The external dependency and the extreme vulnerability of the continent are also
reflected in the surrender of economic policies to the World Bank and western
“experts” by many countries.
II) Can Africa overcome these challenges?
In view of these formidable challenges, building the United States of Africa may
seem an impossible task, a Promethean undertaking. Indeed, one should be
skeptical about the ability and willingness of current African leadership to
build a genuine African unity. Because not only are the odds overwhelming but
also past experience does not show any sign of optimism. Therefore, if African
leaders are really serious about achieving this noble objective, they need to
make tough and courageous decisions.
A) Need for political will
The document on the United States of Africa, published by the African Union
(2006) claims: 'it should be realized that what unites Africans far surpasses
what divides them as a people' (page 8). Yet, this did not translate into a
political will to overcome their divisions and move toward strengthening African
unity. Therefore, what African leaders need first and foremost is the political
will to make the tough decisions and the courage and determination to implement
them. In reality, the decision to establish the United States of Africa is the
latest in a long series of decisions and agreements, most of which were never
implemented. Some of the agreements on regional integration are more than 30
years old, but they are still lagging behind for lack of genuine will to
implement them. The slow pace of integration and lack of solidarity is a
reflection of the unwillingness of many African leaders to place the fundamental
interests of the continent above national or even personal interests in order to
move decisively toward genuine unity and cooperation.

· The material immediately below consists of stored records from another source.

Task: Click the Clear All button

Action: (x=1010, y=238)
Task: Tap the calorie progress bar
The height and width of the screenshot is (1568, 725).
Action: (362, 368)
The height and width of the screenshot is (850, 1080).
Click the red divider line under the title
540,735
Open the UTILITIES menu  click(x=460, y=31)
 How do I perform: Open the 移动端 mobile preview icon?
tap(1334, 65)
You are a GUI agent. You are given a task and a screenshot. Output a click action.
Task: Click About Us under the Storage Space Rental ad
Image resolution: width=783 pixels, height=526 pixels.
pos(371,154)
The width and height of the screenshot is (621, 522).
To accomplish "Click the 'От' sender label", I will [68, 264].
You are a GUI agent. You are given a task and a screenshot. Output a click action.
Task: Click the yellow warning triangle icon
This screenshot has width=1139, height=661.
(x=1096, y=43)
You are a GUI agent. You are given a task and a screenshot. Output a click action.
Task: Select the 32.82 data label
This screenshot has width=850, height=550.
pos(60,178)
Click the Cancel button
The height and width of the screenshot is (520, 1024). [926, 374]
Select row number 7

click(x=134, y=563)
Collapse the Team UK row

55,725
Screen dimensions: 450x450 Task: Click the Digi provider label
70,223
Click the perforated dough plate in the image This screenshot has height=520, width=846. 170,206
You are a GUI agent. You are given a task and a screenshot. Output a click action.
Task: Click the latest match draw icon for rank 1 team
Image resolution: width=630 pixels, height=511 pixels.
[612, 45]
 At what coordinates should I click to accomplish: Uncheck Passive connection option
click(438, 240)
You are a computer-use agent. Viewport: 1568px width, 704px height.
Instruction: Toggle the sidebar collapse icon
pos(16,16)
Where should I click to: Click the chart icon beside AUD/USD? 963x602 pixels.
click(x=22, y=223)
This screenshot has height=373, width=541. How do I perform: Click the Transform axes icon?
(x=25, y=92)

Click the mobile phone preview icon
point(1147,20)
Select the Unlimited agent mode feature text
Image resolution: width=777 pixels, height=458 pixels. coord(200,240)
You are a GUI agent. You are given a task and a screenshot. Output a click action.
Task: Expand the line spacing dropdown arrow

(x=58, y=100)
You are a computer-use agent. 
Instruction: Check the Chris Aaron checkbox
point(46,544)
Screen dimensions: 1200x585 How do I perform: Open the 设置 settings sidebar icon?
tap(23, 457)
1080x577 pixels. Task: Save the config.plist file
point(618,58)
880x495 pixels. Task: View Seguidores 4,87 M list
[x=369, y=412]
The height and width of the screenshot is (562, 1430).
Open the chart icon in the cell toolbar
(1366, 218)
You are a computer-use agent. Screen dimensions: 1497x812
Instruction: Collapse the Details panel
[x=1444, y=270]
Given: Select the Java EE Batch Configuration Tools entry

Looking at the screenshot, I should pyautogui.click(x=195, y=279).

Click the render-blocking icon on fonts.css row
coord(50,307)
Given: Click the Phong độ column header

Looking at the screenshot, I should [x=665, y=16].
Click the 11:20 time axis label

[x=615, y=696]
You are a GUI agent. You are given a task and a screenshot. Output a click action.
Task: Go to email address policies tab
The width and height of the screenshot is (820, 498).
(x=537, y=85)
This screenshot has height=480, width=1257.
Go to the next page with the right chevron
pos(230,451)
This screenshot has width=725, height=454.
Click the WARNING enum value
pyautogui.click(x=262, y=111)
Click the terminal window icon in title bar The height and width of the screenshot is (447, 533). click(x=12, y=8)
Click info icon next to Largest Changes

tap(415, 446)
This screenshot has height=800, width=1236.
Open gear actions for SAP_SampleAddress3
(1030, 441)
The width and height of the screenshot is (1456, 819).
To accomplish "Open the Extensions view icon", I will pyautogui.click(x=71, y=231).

The lack of political will is better illustrated by the fate of key documents
adopted over several decades and that should have strengthened African unity and
laid the foundations for the United States of Africa. Think of the Lagos Plan of
Action (LPA), adopted in 1980 and which was quickly forgotten in favor of the
IMF and World Bank-imposed structural adjustment programs (SAPs). Think of the
African Alternative Framework, which was among the first documents to level a
devastating critique of SAPs in 1989. Think of the Arusha Charter for Popular
Participation in Development and Social Transformation, adopted in 1990 and
which contains a blueprint for citizen participation in the design and
implementation of public policies within a democratic and participatory
decision-making process. Think of the 1991 Abuja Treaty, for the creation of the
African Economic Community. This list is not exhaustive. Yet, when some African
leaders proposed NEPAD in 2001, it made a scant mention of these documents.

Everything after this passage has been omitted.